— DATA —
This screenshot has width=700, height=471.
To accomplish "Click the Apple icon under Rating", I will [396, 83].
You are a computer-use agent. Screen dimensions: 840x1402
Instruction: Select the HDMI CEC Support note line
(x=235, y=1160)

--

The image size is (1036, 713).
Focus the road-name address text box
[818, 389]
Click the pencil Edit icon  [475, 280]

— ABOUT THIS EXERCISE —
Where a line above holds the string "Click", show that line.

— YOUR RESPONSE —
To accomplish "Click the Apple icon under Rating", I will [396, 83].
Click the pencil Edit icon  [475, 280]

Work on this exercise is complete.